Beatriz García Couce
Beatriz Couce EN LA GRADA

FERROL CIUDAD

21 ago 2014 . Actualizado a las 07:00 h.

Me gusta la playa. Mucho. Las nuestras especialmente, por mucho que mi grato descubrimiento del verano haya sido la gaditana de Zahara de los Atunes. Tenemos arenales para todos los gustos, algunos a poco más de un cuarto de hora de la ciudad. Desde el más familiar Doniños a la flanqueada en sus extremos por San Jorge y Esmelle. La surfera Pantín o las calas de San Felipe. Naturaleza en estado puro, con sus dunas, sin las urbanizaciones que han acabado con tanta costa en nuestro país, con aguas cristalinas y paisajes que son la envidia de otras muchas zonas.

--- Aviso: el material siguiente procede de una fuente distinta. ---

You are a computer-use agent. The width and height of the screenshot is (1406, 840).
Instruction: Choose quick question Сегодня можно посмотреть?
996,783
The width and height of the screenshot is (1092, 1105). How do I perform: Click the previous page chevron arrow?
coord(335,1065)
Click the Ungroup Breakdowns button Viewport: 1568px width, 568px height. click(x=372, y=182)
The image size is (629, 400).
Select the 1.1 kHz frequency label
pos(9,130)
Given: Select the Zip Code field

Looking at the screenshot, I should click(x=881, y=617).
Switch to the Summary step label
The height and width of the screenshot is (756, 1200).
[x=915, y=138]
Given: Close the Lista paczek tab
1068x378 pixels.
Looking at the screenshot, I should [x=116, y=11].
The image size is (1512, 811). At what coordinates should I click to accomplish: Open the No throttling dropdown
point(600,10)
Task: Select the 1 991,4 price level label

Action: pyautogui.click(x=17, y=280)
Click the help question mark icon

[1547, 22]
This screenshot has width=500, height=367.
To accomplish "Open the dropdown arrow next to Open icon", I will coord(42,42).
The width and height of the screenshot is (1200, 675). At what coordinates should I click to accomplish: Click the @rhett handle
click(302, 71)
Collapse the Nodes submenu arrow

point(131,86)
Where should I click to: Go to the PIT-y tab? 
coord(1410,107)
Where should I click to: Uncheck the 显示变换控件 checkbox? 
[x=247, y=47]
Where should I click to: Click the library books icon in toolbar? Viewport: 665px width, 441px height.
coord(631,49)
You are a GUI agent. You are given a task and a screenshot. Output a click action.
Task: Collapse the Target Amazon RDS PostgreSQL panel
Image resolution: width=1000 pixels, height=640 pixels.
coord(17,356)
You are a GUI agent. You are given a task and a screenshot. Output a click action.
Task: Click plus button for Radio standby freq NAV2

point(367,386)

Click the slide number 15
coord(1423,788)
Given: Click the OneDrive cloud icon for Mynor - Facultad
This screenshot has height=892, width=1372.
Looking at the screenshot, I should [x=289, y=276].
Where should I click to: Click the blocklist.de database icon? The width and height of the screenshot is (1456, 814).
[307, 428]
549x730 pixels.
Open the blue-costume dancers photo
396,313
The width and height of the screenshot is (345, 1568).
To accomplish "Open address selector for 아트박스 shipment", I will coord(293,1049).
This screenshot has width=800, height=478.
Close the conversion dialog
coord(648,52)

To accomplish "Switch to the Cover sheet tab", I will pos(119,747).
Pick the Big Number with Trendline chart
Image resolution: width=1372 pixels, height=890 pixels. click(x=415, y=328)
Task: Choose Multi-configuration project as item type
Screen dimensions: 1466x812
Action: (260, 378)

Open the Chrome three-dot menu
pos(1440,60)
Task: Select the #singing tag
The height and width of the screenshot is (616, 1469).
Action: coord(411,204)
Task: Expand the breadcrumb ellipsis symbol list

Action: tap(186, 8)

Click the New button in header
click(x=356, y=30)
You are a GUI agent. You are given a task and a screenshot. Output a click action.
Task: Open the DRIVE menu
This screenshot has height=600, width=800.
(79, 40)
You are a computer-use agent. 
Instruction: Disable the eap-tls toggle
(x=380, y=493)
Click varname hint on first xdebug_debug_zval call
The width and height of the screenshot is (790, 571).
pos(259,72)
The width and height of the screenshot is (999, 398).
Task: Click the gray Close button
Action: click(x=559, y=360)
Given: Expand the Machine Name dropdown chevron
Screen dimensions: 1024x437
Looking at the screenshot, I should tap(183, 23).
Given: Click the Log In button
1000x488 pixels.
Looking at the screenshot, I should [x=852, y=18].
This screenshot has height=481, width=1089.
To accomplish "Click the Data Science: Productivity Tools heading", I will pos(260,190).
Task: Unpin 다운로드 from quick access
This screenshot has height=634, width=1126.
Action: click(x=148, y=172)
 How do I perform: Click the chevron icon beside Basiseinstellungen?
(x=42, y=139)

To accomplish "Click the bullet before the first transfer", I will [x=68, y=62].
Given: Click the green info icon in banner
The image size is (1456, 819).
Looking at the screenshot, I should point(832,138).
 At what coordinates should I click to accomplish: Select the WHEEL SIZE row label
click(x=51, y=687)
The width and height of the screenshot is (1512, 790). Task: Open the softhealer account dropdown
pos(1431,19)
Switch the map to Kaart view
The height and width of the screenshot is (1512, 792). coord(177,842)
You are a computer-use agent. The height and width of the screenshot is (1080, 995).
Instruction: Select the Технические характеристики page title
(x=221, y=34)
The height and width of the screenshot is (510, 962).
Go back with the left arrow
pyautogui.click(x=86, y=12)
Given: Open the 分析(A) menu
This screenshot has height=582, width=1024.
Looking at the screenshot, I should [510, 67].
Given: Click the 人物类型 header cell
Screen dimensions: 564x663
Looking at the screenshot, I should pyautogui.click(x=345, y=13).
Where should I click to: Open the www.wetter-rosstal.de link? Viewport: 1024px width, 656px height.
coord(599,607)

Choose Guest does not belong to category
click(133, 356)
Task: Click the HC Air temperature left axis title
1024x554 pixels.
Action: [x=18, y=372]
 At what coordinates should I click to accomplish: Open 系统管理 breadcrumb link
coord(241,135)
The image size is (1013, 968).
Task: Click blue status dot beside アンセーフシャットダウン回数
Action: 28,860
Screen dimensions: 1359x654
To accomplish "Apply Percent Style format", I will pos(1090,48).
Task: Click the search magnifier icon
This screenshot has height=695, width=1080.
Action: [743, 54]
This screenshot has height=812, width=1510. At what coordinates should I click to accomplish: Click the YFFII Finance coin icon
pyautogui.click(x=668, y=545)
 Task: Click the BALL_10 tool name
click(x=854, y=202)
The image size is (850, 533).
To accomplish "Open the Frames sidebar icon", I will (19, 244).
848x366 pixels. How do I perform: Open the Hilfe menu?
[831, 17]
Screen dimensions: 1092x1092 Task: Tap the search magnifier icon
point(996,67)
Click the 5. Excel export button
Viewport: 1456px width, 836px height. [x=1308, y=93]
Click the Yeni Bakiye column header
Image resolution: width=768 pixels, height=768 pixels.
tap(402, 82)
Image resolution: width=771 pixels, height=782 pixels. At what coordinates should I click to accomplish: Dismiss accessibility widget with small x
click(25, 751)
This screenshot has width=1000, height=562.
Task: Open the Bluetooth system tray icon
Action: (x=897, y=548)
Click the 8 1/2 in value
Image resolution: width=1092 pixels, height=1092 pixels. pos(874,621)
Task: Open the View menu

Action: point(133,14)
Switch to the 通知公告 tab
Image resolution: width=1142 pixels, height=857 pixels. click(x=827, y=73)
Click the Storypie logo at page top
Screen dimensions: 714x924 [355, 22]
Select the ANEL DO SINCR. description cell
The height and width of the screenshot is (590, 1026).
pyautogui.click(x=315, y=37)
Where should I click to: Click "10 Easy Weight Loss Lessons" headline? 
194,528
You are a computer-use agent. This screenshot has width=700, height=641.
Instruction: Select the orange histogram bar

Cada año, varias de ellas cosechan las banderas azules que acreditan la calidad de sus aguas y de sus servicios. Y yo, cada verano, sigo preguntándome qué clase de protección absurda es la que castiga a los que disfrutamos de las playas sin poder comprar un botellín de agua o un helado.

No hablo, no, de los bares de madera que ocupan casi media playa y nos recuerdan que también es verano por el olor de las sardinas asadas. Ni de los que se rodean de tumbonas balinesas, chill-out o de cañitas de toda la vida. Tampoco de las casetas que ofrecen masajes en la playa. Déjennos con nuestros arenales y cuanta menos intervención artificial, mejor. Pero unos mini chiringuitos de madera, con unos requisitos uniformes establecidos por la administración, que se instalen únicamente durante los meses de verano y se retiren una vez que finalice la campaña, ¿cuál es el daño que harían? Con transparencia en su adjudicación, solo le veo ventajas para los usuarios.